Together, Fredriksen’s Geveran Trading, Ofer’s EPS Ventures and Wilhelmsen New Energy have made an unconditional mandatory cash offer to acquire all of the outstanding shares in Edda Wind not already owned by them.

The companies state that their plan to take Edda Wind private can help it overcome what they see as some of the challenges imposed on it by being a public company. The offer is being made by Electric AS, a newly established company jointly owned by the shareholders. A cash consideration of NKr 23.00 will be offered per share, which is a premium of 32.9% compared to the closing price for the shares on 28 April 2025 of NKr 17.30. The offer is also a significant premium to the value of the company’s shares by other measures.

The offerors describe their proposal as a result of a strategic review, with focus on the ability to continue growing Edda Wind’s fleet of next-generation commissioning service operation vessels.

“A key hinderance for Edda Wind as a publicly listed company has been the concentrated ownership situation resulting in a low free float and poor stock liquidity,” they say. “Following a series of equity capital raises it has become evident to the three largest shareholders that it will be challenging to continue investing and scaling the company in a public setting.”

As part of the offer, the offeror and the shareholders intend to seek a de-listing of the shares from the Oslo Stock Exchange, a proposal that will require that a general meeting of the company resolves to apply for a de-listing with a two-thirds majority vote.

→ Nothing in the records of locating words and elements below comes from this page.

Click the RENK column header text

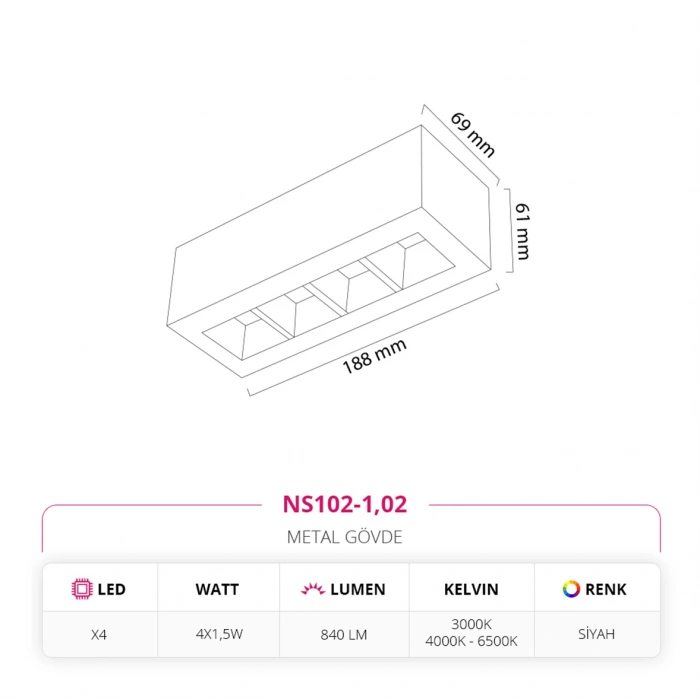click(608, 589)
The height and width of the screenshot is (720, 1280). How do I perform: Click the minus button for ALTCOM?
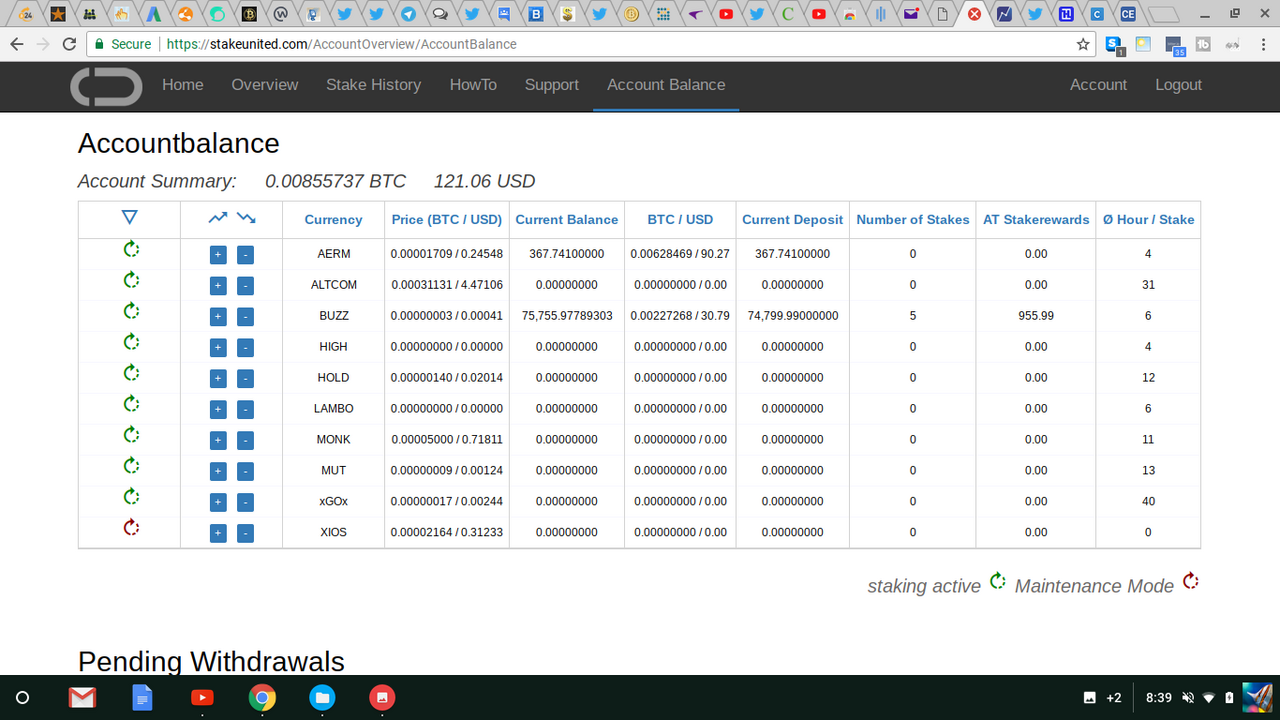click(x=245, y=286)
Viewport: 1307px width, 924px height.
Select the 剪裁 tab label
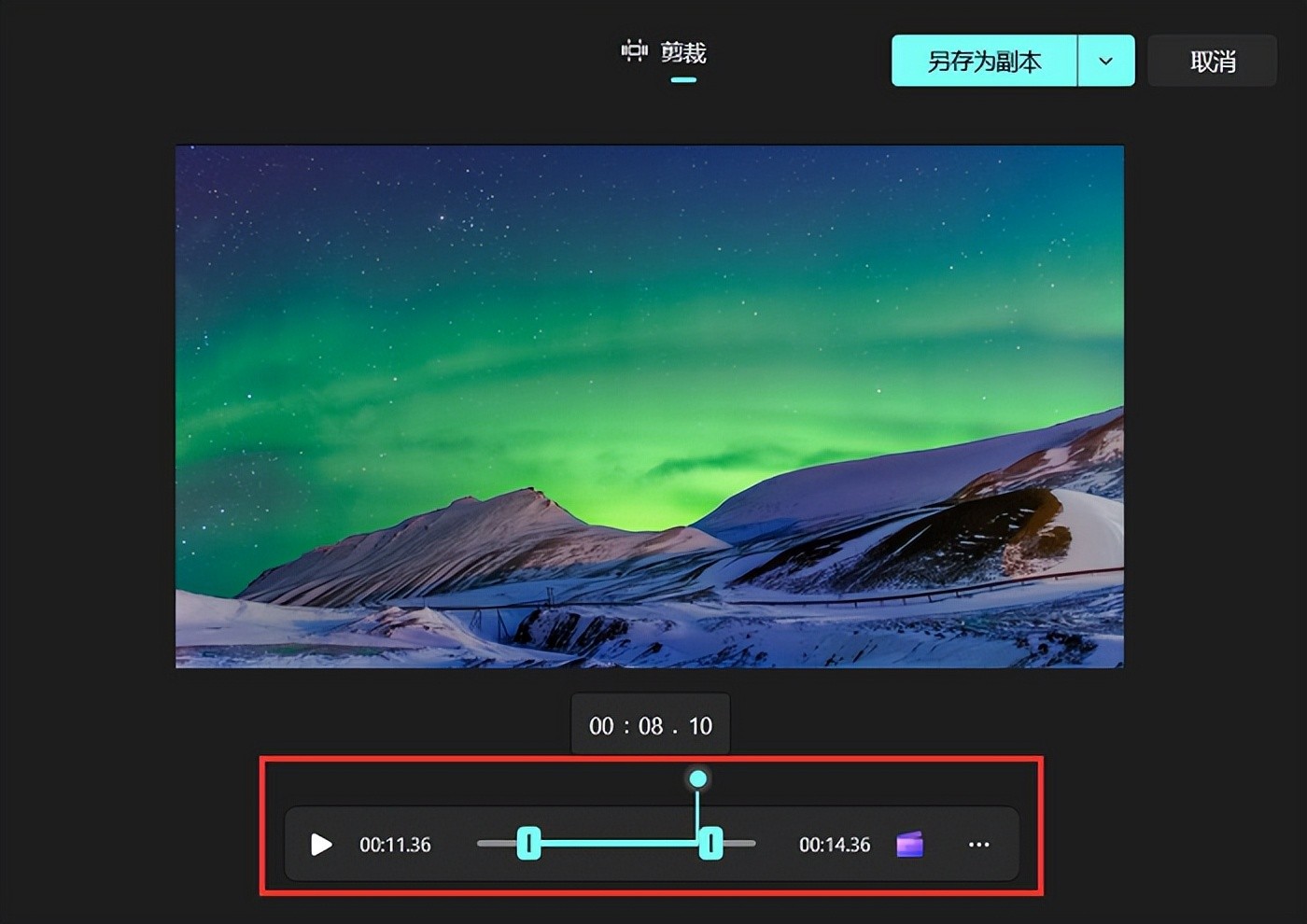coord(683,52)
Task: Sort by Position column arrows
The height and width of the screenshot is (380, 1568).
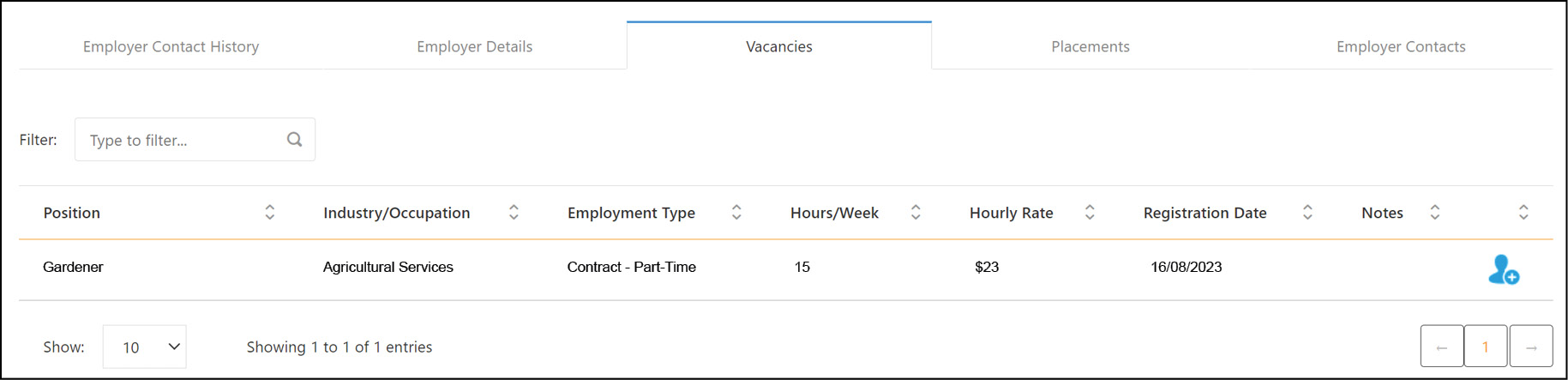Action: [x=269, y=212]
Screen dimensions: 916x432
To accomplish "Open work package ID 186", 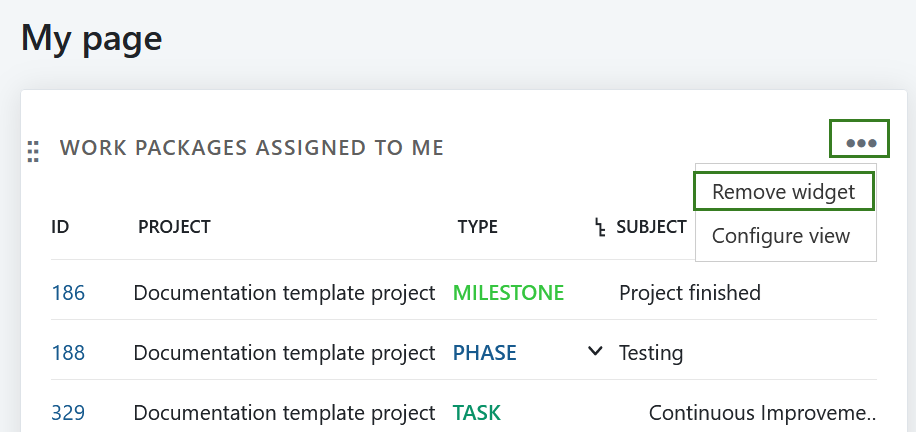I will 68,293.
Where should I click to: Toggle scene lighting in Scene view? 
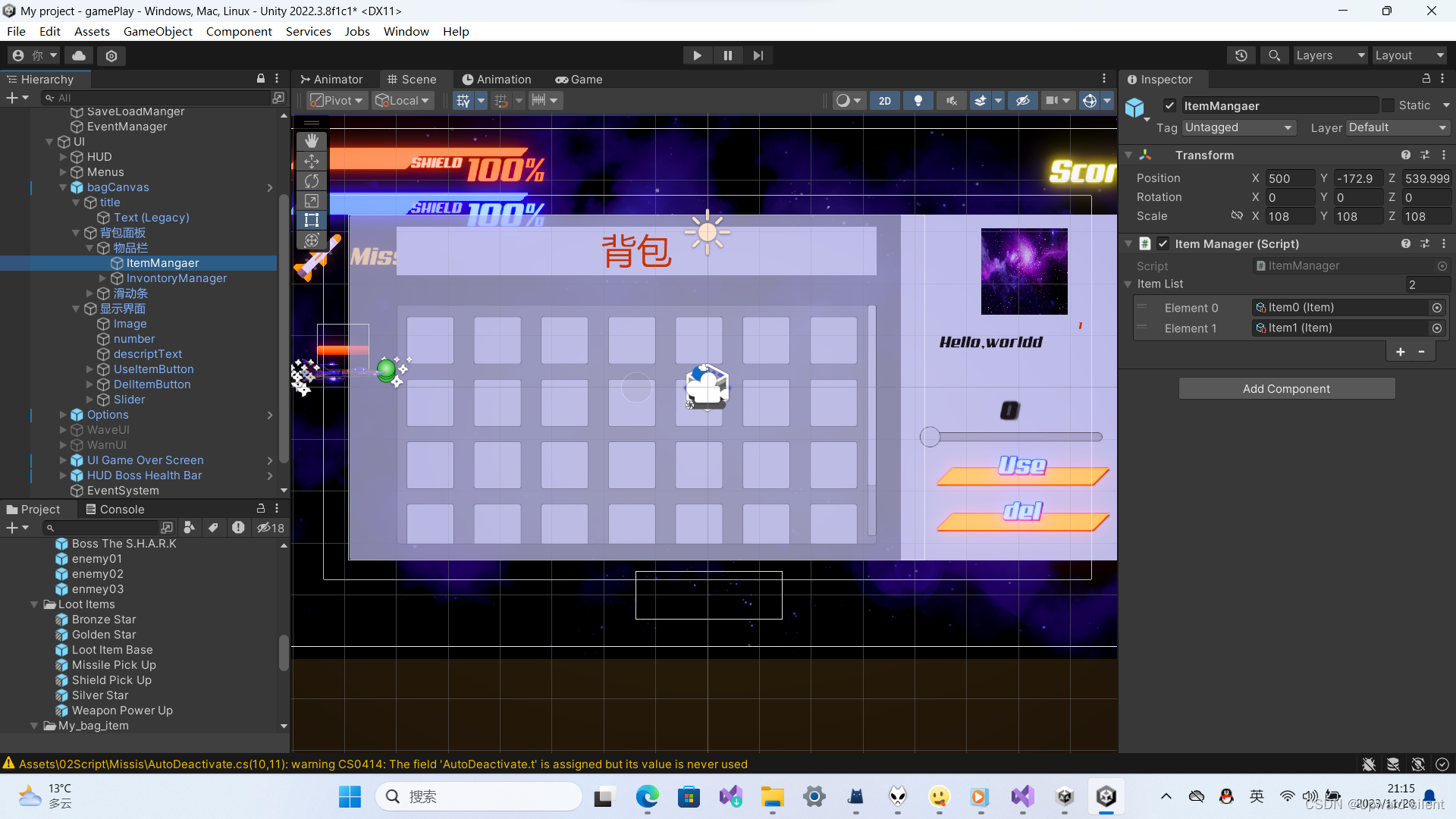[x=918, y=100]
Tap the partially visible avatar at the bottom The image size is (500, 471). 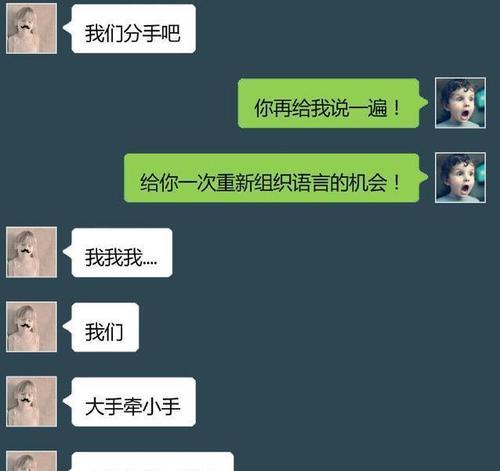click(31, 461)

In 2024, Edda Wind grew its fleet from five to eight vessels, but as interim chief executive Hermann Øverlie noted when launching the company’s 20024 report, it has at times encountered significant challenges. In 2025, it will continue to expand its fleet, introducing four additional newbuilds. Two of these newbuilds have secured contracts upon delivery.

Edda Wind has, however, benefitted from a consistent rise in activity levels and day rates. Approximately 83% of vessel capacity for 2025 is already booked, with recent contracts indicating stable market conditions. Prices for CSOV newbuildings increased in 2024, which is expected to help maintain market equilibrium and rates in the segment of the industry in which the company specialises.